Despite being a bit complicated, though, the process has been proven to be effective.
Vermillion receives its water from five wells ocated along the north side of the Vermillion River in an area west of
Dakota Street. The wells are capable of producing 2,600 gallons per minute.
That means one well can be out of service for maintenance, and< the remaining four wells are capable of supplying the full design capacity of the treatment plant.
Water from the wells flows through a 16-inch pipeline to the plant.
The initial step in the treatment process is aeration to remove hydrogen sulfide and to aid in the removal of iron present in the water. Water then enters the solids contact basin for mixing with chemicals to react with minerals to be removed.
This is accomplished by adding lime, alum and soda ash at a controlled rate into the incoming raw water to react with the iron, manganese and hardness contents and form floc particles which settle to the bottom of the basin.
These are removed periodically in the form of sludge. The sludge is discharged by gravity to a sludge drying bed.
Clarified water is removed from the surface of the basin through what engineers call "launder troughs." This water then flows to the recarbonation basin.
In the recarbonation basin, carbon dioxide is added in solution to stabilize the water coming from the upflow basin. Water leaving the recarbonation basin flows through a 42-inch diameter pipe on its way to three gravity filters.
The gravity filters form the heart of the treatment plant and provide the final clarification of the water before delivery to the distribution system. Each filter has a capacity of 1 million gallons per day.
After passing through the filter bed, water flows to a clearwell storage located in the lower level of the plant. Chlorine is fed into the clearwell for final disinfection of the filtered water. Fluoride is also fed into the clearwell. Provisions are made for periodic backwashing of the filters. Water utilized for backwashing is reclaimed and recycled through the entire treatment process.

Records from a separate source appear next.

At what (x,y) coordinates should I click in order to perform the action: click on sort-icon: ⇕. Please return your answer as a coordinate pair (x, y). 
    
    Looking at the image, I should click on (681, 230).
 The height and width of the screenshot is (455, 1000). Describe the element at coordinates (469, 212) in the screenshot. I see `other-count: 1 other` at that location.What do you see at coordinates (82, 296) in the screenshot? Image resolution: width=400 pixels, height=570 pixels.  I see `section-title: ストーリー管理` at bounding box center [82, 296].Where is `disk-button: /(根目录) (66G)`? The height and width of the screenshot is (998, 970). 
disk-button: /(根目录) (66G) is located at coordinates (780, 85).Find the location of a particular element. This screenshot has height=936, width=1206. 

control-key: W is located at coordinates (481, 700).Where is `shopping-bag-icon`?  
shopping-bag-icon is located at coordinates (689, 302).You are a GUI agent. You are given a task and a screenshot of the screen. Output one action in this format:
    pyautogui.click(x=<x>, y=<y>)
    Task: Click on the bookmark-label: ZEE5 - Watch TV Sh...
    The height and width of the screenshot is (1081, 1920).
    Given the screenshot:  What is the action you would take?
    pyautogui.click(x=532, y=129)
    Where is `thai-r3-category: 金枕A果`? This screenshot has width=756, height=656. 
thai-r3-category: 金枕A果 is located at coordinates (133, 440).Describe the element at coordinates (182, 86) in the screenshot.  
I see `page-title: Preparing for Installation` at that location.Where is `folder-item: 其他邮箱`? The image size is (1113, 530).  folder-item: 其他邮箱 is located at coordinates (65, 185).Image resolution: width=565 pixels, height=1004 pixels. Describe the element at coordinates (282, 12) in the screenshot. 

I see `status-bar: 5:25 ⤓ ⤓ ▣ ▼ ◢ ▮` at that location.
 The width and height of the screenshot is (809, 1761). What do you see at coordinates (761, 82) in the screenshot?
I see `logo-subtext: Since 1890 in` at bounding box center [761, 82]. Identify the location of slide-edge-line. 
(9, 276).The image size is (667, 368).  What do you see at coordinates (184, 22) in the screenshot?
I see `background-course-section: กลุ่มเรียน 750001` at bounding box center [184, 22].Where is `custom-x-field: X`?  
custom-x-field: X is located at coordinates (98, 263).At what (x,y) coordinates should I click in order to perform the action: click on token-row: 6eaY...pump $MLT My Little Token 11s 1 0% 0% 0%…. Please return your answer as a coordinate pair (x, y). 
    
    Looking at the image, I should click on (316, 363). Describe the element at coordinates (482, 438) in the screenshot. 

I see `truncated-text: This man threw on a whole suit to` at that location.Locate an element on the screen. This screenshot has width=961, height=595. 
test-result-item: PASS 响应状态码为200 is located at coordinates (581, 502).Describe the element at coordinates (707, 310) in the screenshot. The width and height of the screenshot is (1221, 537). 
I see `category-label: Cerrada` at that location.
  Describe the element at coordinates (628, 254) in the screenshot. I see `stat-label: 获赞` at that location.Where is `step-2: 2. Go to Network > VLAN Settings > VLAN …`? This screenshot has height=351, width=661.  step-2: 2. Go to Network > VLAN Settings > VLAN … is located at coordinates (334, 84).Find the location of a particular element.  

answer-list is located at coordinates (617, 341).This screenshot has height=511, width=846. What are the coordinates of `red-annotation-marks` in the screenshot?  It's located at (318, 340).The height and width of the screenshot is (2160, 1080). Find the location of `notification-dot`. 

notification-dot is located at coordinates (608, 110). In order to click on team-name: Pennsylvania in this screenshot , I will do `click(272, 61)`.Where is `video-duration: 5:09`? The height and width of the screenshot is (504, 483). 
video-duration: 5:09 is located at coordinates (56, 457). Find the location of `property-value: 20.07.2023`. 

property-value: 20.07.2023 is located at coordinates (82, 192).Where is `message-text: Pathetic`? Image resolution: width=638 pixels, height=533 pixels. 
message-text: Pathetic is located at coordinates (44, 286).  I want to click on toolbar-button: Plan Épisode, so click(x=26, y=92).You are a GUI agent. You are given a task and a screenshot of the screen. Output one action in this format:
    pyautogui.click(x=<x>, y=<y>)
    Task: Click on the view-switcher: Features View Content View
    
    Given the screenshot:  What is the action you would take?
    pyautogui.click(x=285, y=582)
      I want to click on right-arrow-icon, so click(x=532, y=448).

From the clearwell, low head pumps transfer the water through a 16-inch treated water main to the 1.5 million gallon ground water storage reservoir located near the city library.
Treated water is supplied to the city's distribution system from the ground storage reservoir by three high service pumps.
These pumps are automatically started and stopped from the controls located in the treatment plant to fulfill the water demand from the distribution system.